- Selection
start

Abstract
With a very modest investment in computer hardware and the open-source local data manger (LDM) software from UCAR's Unidata Program Center, an individual researcher can receive a variety of NEXRAD Level III gridded rainfall products, and the unprocessed Level II data in real-time from most NEXRAD radars. Additionally, the National Climatic Data Center has vast archives of these products and Level II data. Still, significant obstacles remain in order to unlock the full potential of the data. One set of obstacles is related to effective management of multi-terabyte data sets: storing, compressing, and backing up. A second set of obstacles, for hydrologists and hydrometeorologists in particular, is that the NEXRAD Level III products are not well suited for application in hydrology. There is a strong need for the generation of high-quality products directly from the Level II data with well-documented steps that include quality control, removal of false echoes, rainfall estimation algorithms with variety of corrections, coordinate conversion and georeferencing, conversion to a convenient data format(s), and integration with GIS. For hydrologists it is imperative that these procedures are basin-centered as opposed to radar-centered. Thirdly, the amount of data present in a multi-year, multi-radar dataset is such that simple cataloging and indexing of the data is not sufficient. Rather, sophisticated metadata extraction and management techniques are required. The authors describe and discuss the Hydro-NEXRAD software system that addresses the above three challenges. With support from the National Science Foundation through its ITR program, the authors are developing a basin-centered framework for addressing all these issues in a comprehensive manner, tailored specifically for use of NEXRAD data in hydrology and hydrometeorology. Through a flexible web interface users can search a large metadata database base, managed by a relational database, for subsets of interest. Well-chosen and documented defaults are provided for the flow from unprocessed NEXRAD data to basin-centered rainfall estimates at a desired space-time resolution. In addition to the web interface, there are web services that provide access to scripts and compiled programs. © 2007 ASCE.

end

- Listed entries
start

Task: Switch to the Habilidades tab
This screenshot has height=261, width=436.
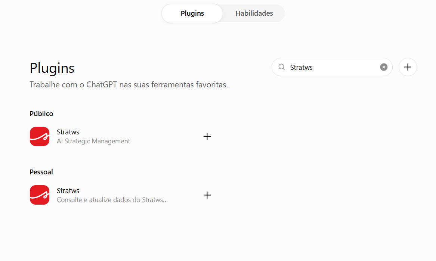Action: pos(254,13)
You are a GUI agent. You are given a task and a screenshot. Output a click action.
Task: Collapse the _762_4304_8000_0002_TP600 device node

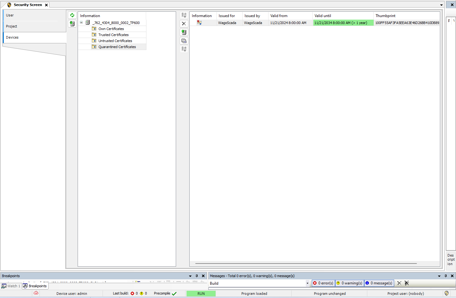81,22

end

- Instructions
• A. Rewrite both rows, substituting "screen capture" for every "screenshot" and keeping everything else unchanged, but leave out the pictures.
• B. Proceed with the abstract about the Hydro-NEXRAD system from the point where it stops.
The abstract and the rows have no connection to each other.

- Results of the tasks
• A.
Task: Switch to the Habilidades tab
This screen capture has height=261, width=436.
Action: pos(254,13)
You are a GUI agent. You are given a task and a screen capture. Output a click action.
Task: Collapse the _762_4304_8000_0002_TP600 device node

81,22

• B.
Recommended Citation
W. F. Krajewski and A. Kruger and R. Lawrence and J. A. Smith and A. A. Bradley and M. Steiner and M. L. Baeck and M. K. Ramamurthy and J. Weber and S. A. DelGreco and B. C. Seo and P. Domaszczynski and C. Gunyon and R. Goska, "Towards better utilization of NEXRAD data in hydrology: An overview of hydro-NEXRAD," Restoring Our Natural Habitat - Proceedings of the 2007 World Environmental and Water Resources Congress, American Society of Civil Engineers, Jan 2007.
The definitive version is available at https://doi.org/10.1061/40927(243)288
Department(s)
Civil, Architectural and Environmental Engineering
International Standard Book Number (ISBN)
978-078440927-5
Document Type
Article - Conference proceedings
Document Version
Citation
File Type
text
Language(s)
English
Rights
© 2023 American Society of Civil Engineers, All rights reserved.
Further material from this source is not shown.